Por isso tudo este não seria um teste fácil para os Capitão Fausto, de quem dizem que foram buscar inspiração aos Tame Impala. Esquecem-se os detractores é que antes de haver Tame Impala, houve Pink Floyd e que no início de Pink Floyd houve Syd Barrett, esse mesmo que a banda arriscou em homenagear, saindo da sua zona de conforto (cantar em inglês covers de outros, especialmente da personagem em questão). A prova era arriscada mas os incríveis Capitão Fausto, como lhes chamou Tiago Castro um dia, eram os que melhor estariam preparados para a superar. E fizeram-no. Com bravura e mestria.

Mas antes de nos atirarmos à actuação de Capitão Fausto, uma palavra acerca dos Cave Story que abriram as hostilidades no Lux em mais uma festa Black Balloon, organizada pelo radialista Pedro Ramos, da Radar. Às 23 em ponto (vá, um ou dois minutos depois) a banda sensação das Caldas da Rainha começou a descongelar o ambiente que ainda estava meio mortiço. Os Cave Story vieram apresentar o seu EP de estreia, Spider Tracks, e o seu rock a abrir, num power trio de fazer inveja a muito conjunto anglo-saxónico, começou a despertar a atenção dos mais incautos que ainda não conhecem a banda. Bem influenciados por Pavement, Sonic Youth ou ainda dos mais recentes Parquet Courts, os Cave Story vieram mostrar que têm qualidade para estas andanças e que um EP já começa a ser curto para a qualidade apresentada.

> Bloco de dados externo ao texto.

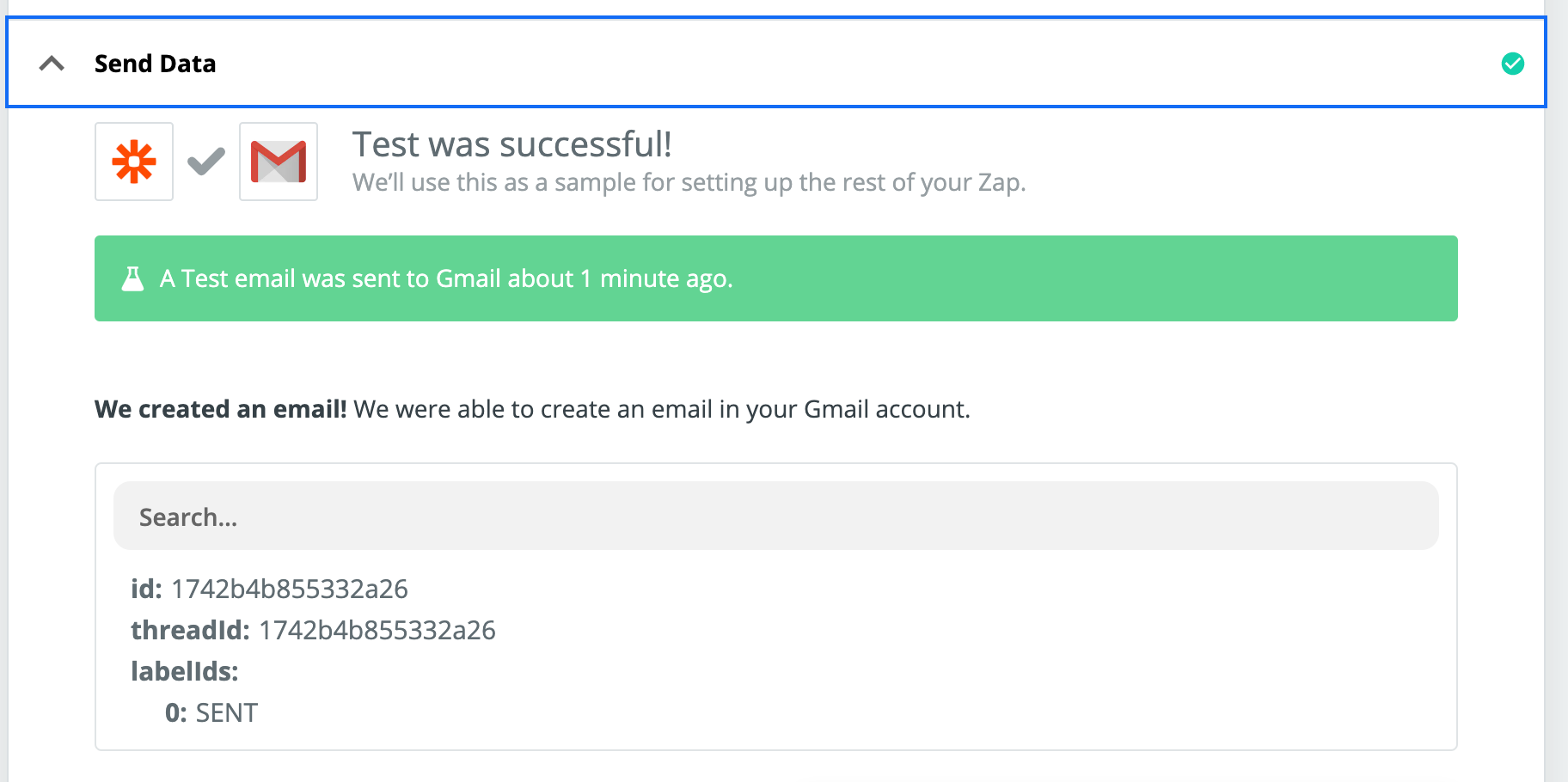Click the index 0 label under labelIds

Pouco após o set dos Cave Story, que durou cerca de 30 minutos, entraram os Capitão Fausto e a expectativa era alta. Já antes tivemos provas complicadas em festas Black Balloon. Julie and The Carjackers a tocar Revolver, You Can’t Win Charlie Brown e The Velvet Underground & Nico, Minta & The Brooktrout e Pet Sounds dos Beach Boys e, mais recentemente, Walter Benjamin a atirar-se a The Queen Is Dead dos Smiths. No entanto, este era, provavelmente o desafio mais exigente e o tempo para ensaios não foi assim tão grande e, tal como foi dito, as músicas de Syd são bem mais complicadas do que parecem. Se dúvidas houvessem ficaram logo dissipadas na primeira música com “Arnold Layne”. Potente, bem decalcada do original mas com um toque “Fausto” e bem cantada. Tomás Wallenstein preparou-se bem e até o sotaque bem brit de Syd foi bem conseguido. Engraçado foi ver, nesta e em outras músicas, os outros elementos da banda a fazerem um tipo de coros que não é normal nas músicas dos discos de Fausto. E resultou.

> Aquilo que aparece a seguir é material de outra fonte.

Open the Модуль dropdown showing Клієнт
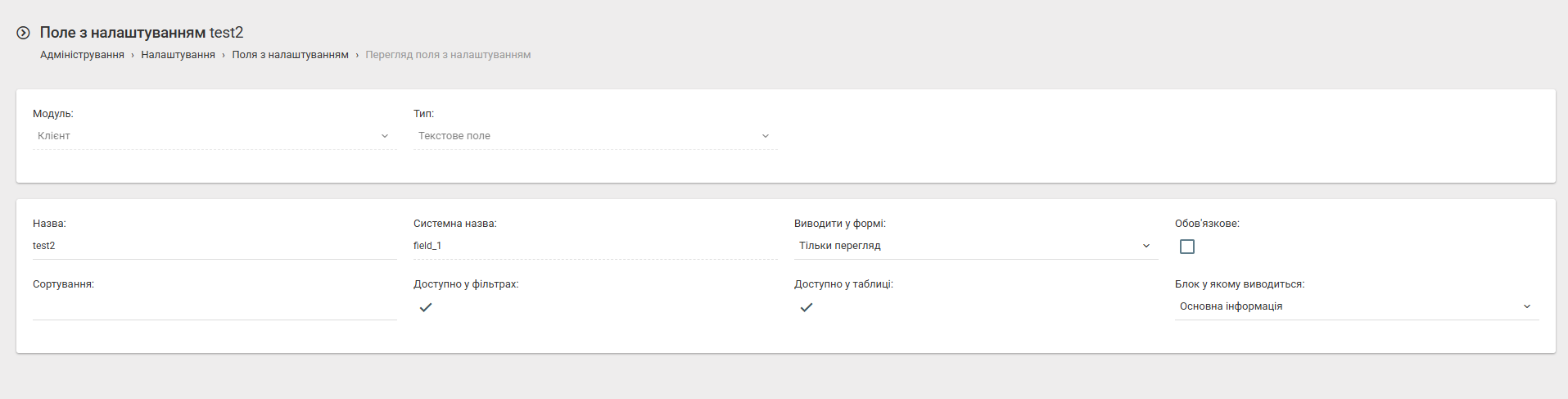[213, 136]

Seguiu-se “Apples And Oranges”, música mais desconhecida de Pink Floyd e já da era final de Syd nos Pink Floyd, para entrar logo “Lucifer Sam” elevando ainda mais a fasquia. Um dos pontos altos da noite.

“Matilda Mother” trouxe a primeira viagem psicadélica com os Fausto a saírem-se muito bem em águas já por eles navegadas, especialmente em Pesar o Sol.

Seguiram-se mais uns bons momentos de Piper At The Gates of Dawn com “Pow R. Toc. H.”, “Scarecrow” e “Jugband Blues” de A Saucerful of Secrets culminando em “Octopus”, a primeira música a solo de Syd Barrett tocada neste concerto. O público já estava ganho quando se começaram a ouvir os primeiros riffs de “Interstellar Overdrive”. Aí deu-se o fenómeno “moche em concertos de Capitão Fausto”. Dê por onde der, vai haver sempre esta “zaragata” e parece que o público já o sabe. Habitual é também o stage diving de Wallenstein. Ontem não seria excepção.

Para acalmar as hostes seguiu “Terrapin”, onde Tomás e Manuel Palha deram um mini show a dois numa das mais belas músicas que o “crazy diamond” escreveu, tal como “Dominoes” que também entraria neste setlist, logo a seguir à grande “See Emily Play”.

Houve tempo para um encore de duas músicas: A frenética e insana “Take Up Thy Stethoscope and Walk”, canção escrita por Roger Waters, a sua primeira na história dos Pink Floyd e que os Capitão Fausto souberam transportar na perfeição para a noite do Lux.

A fechar “Bike”, música pueril de Syd que, segundo a banda, foi uma das mais complicadas de ensaiar e aprender. Pelo resultado de ontem não se notou dificuldade nenhuma, sentindo-se apenas a falta de “Astronomy Domine”.

O melhor que podemos dizer deste concerto é utilizar uma expressão que era utilizada num jogo de programa televisivo espanhol: Prova Superada! Agora é esperar pelo terceiro disco de originais da banda que está em preparação e, porque não, ouvir algumas destas versões noutros concertos, embora os Capitão Fausto neguem que o façam. Pelo que ouvimos ontem, estão totalmente capacitados para o voltar a fazer.